Input data

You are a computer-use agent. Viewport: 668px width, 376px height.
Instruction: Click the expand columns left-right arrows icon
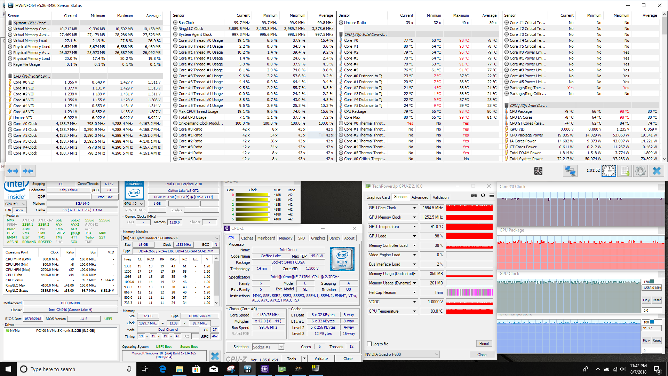point(13,171)
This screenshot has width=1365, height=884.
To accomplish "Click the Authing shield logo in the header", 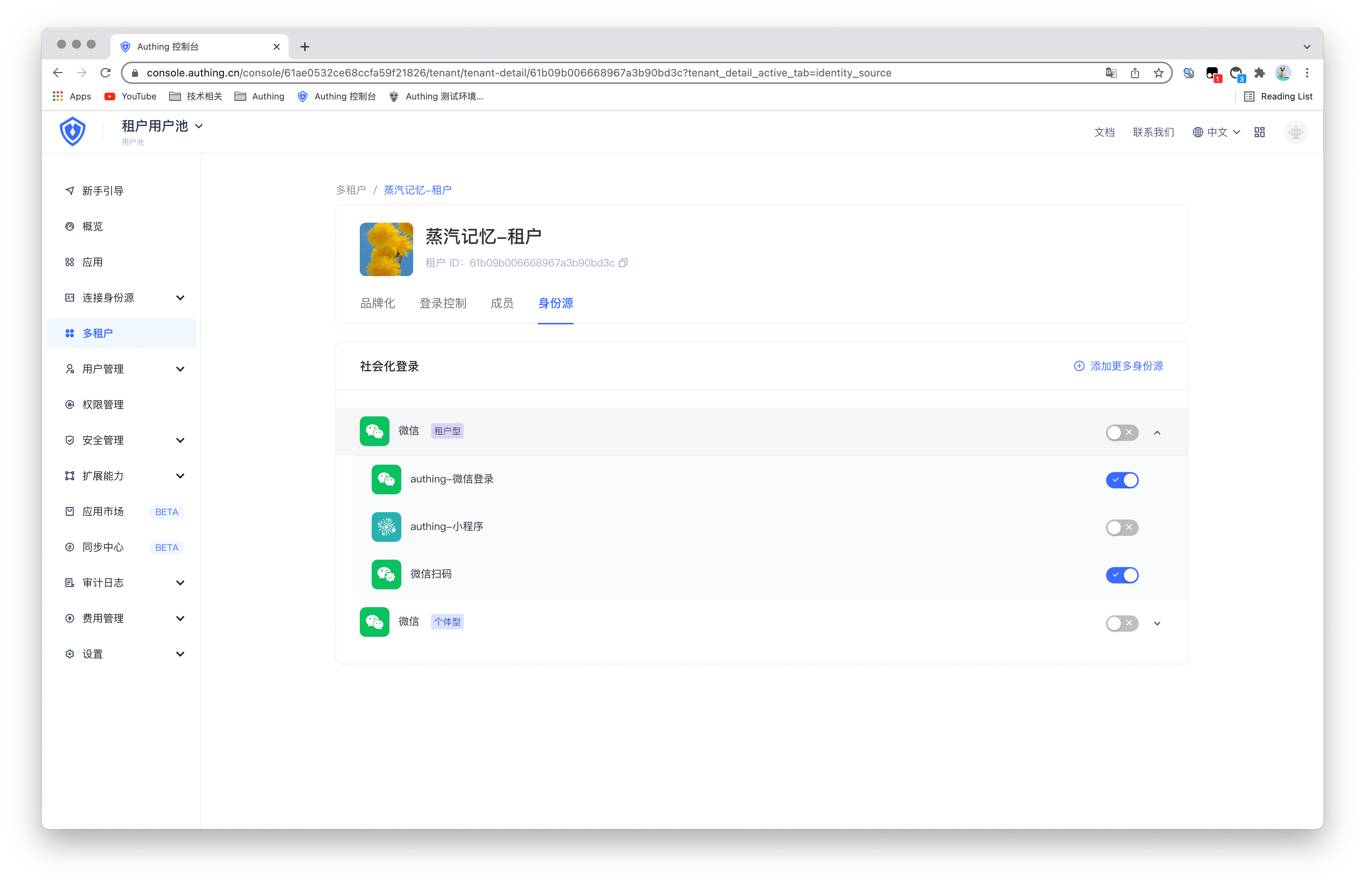I will [x=73, y=132].
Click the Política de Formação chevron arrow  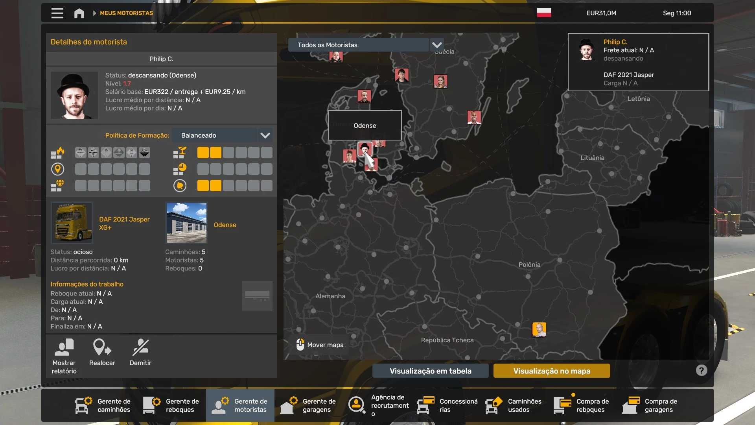click(x=265, y=135)
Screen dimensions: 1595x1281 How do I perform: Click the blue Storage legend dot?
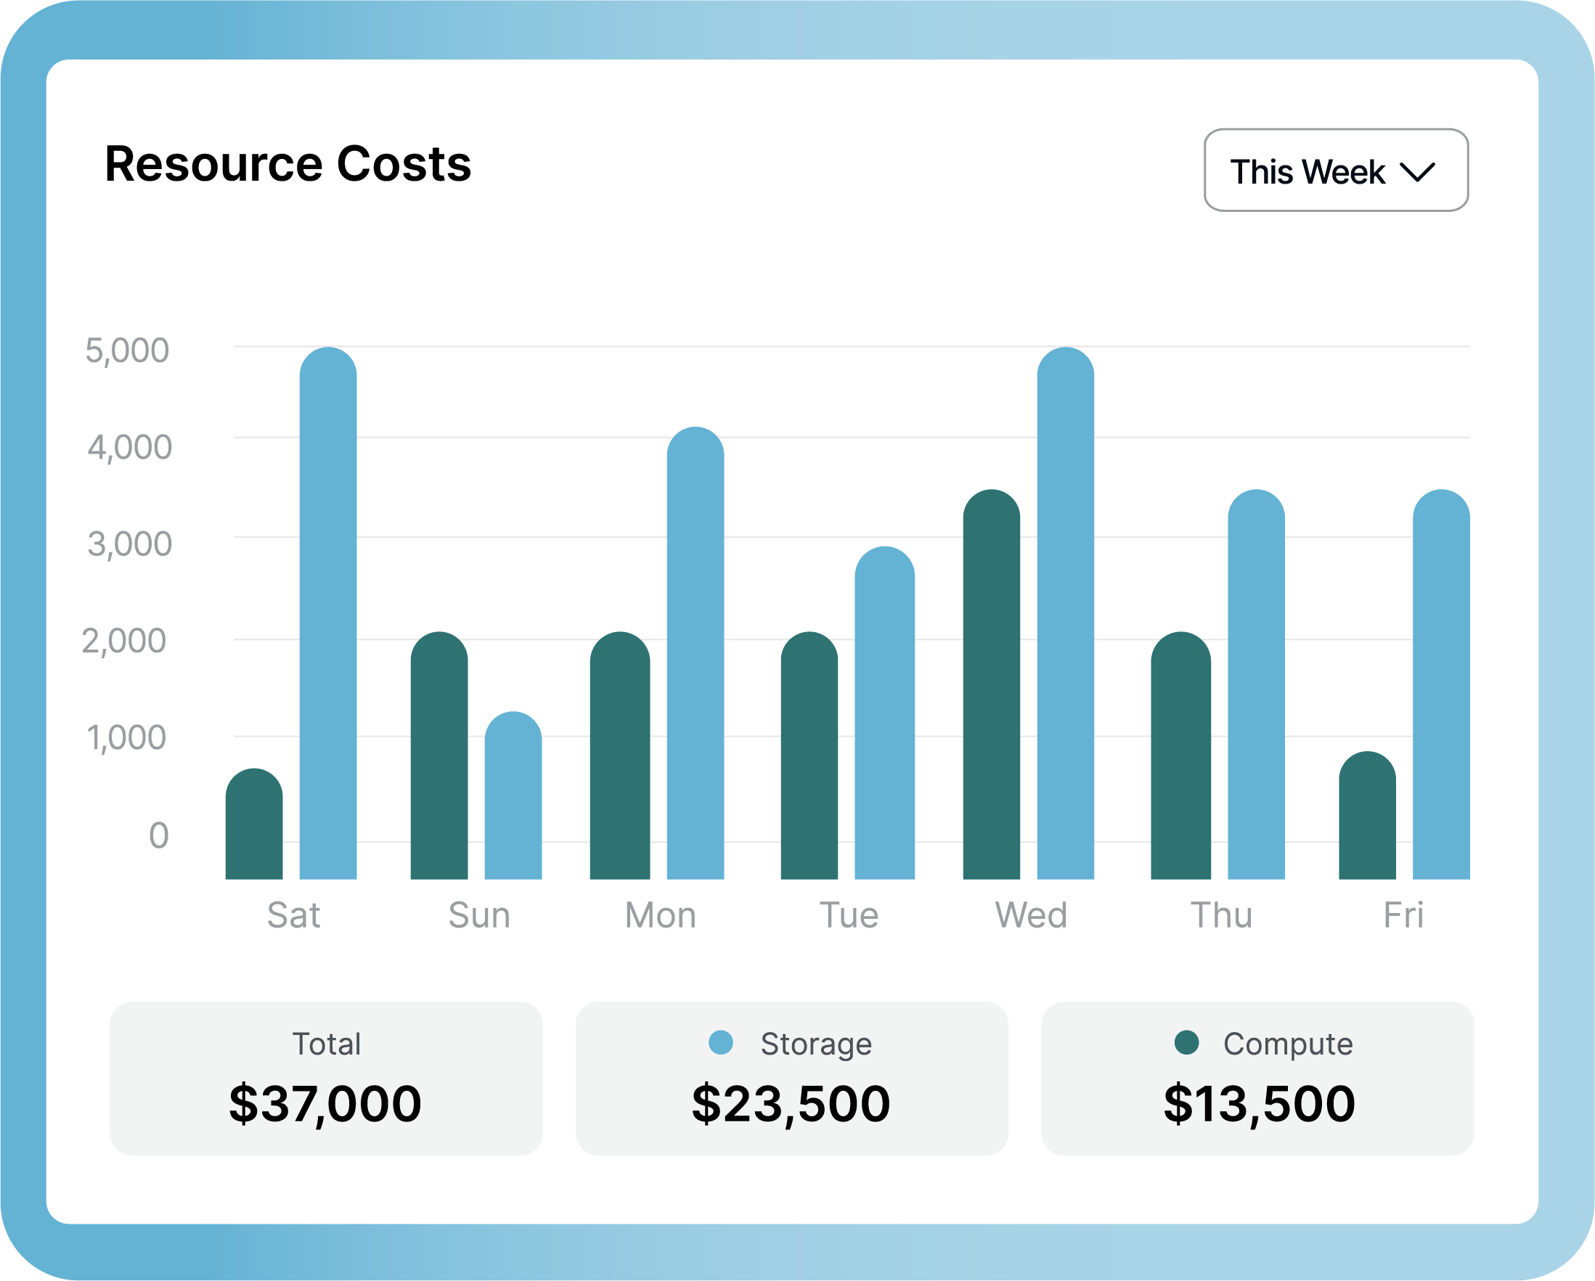(721, 1042)
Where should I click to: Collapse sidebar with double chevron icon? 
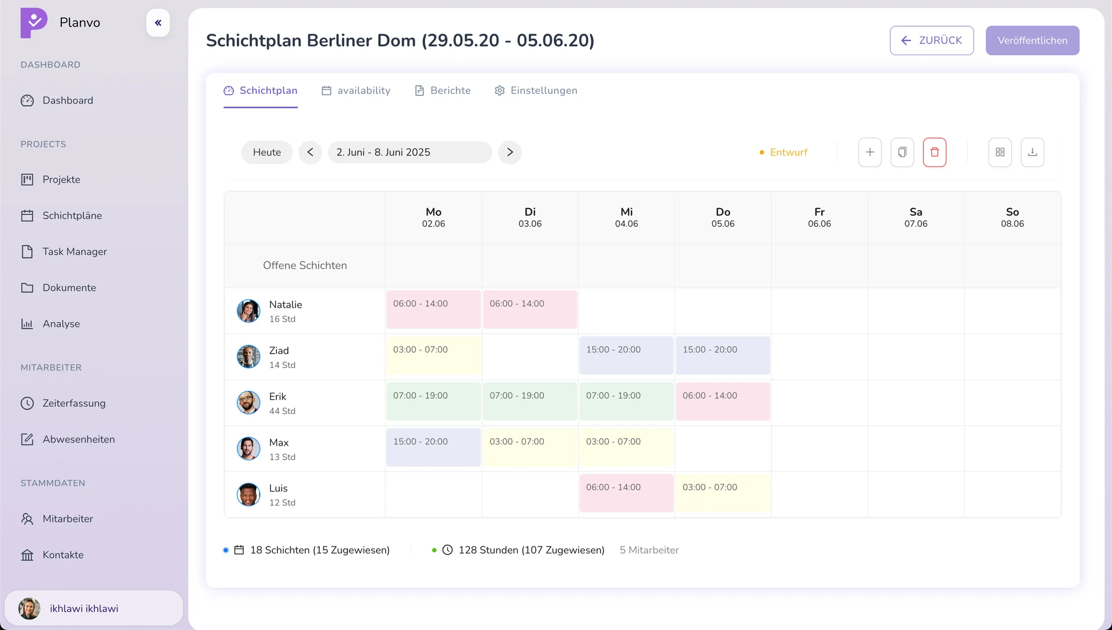coord(158,23)
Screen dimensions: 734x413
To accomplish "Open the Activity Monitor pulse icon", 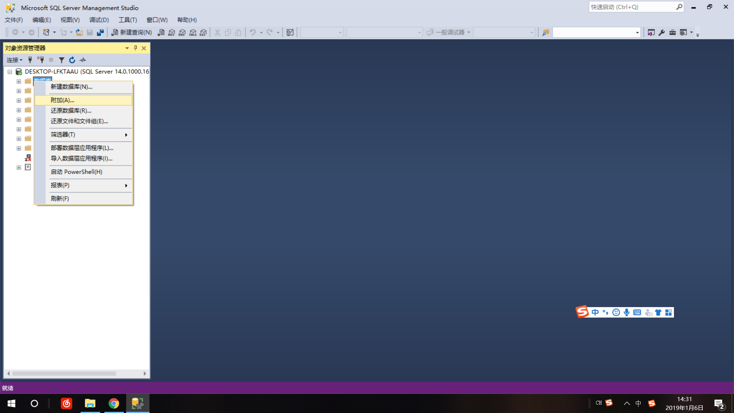I will pyautogui.click(x=83, y=60).
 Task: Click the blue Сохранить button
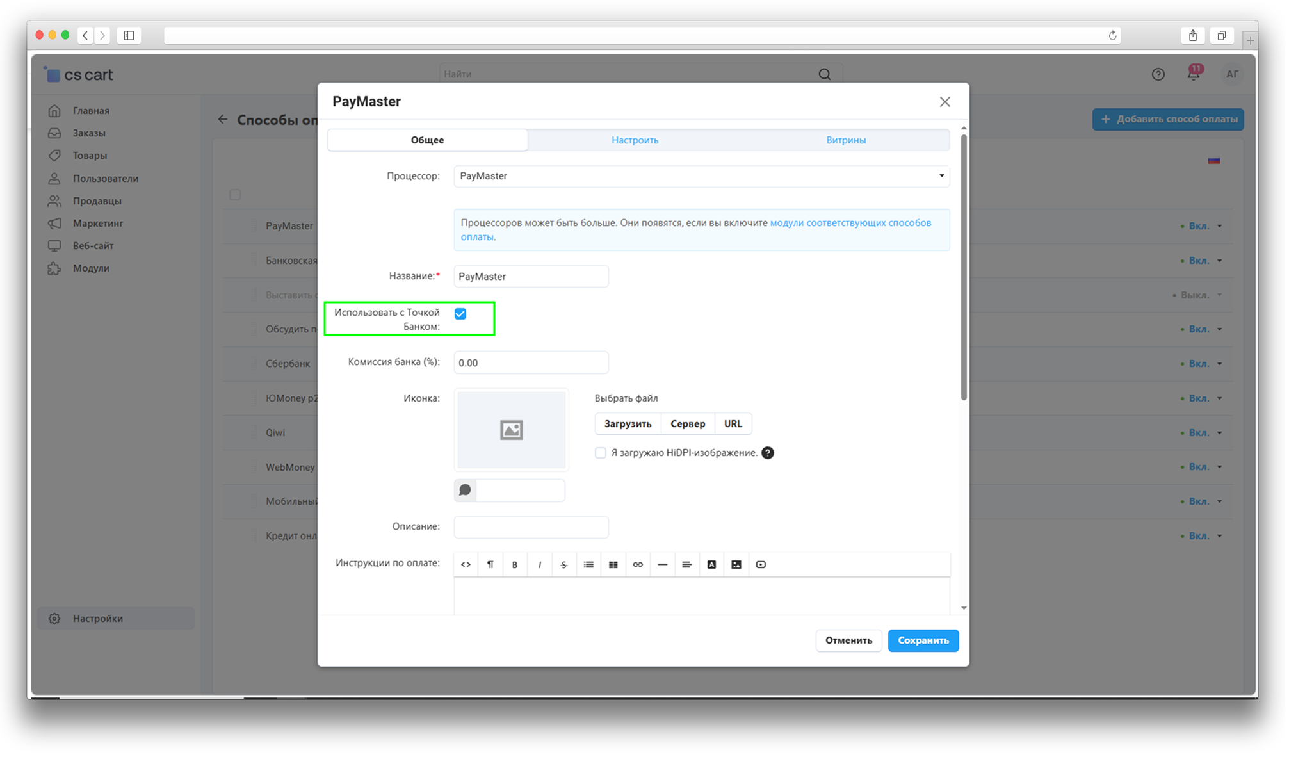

About this exercise
Transcribe the opening line of the listing above, please, and every line after it through the line with "This screenshot has width=1365, height=884.", word for word, without pictures.

Written solution
You are a computer-use agent. Viewport: 668px width, 376px height.
Instruction: Click the expand columns left-right arrows icon
point(13,171)
This screenshot has width=1365, height=884.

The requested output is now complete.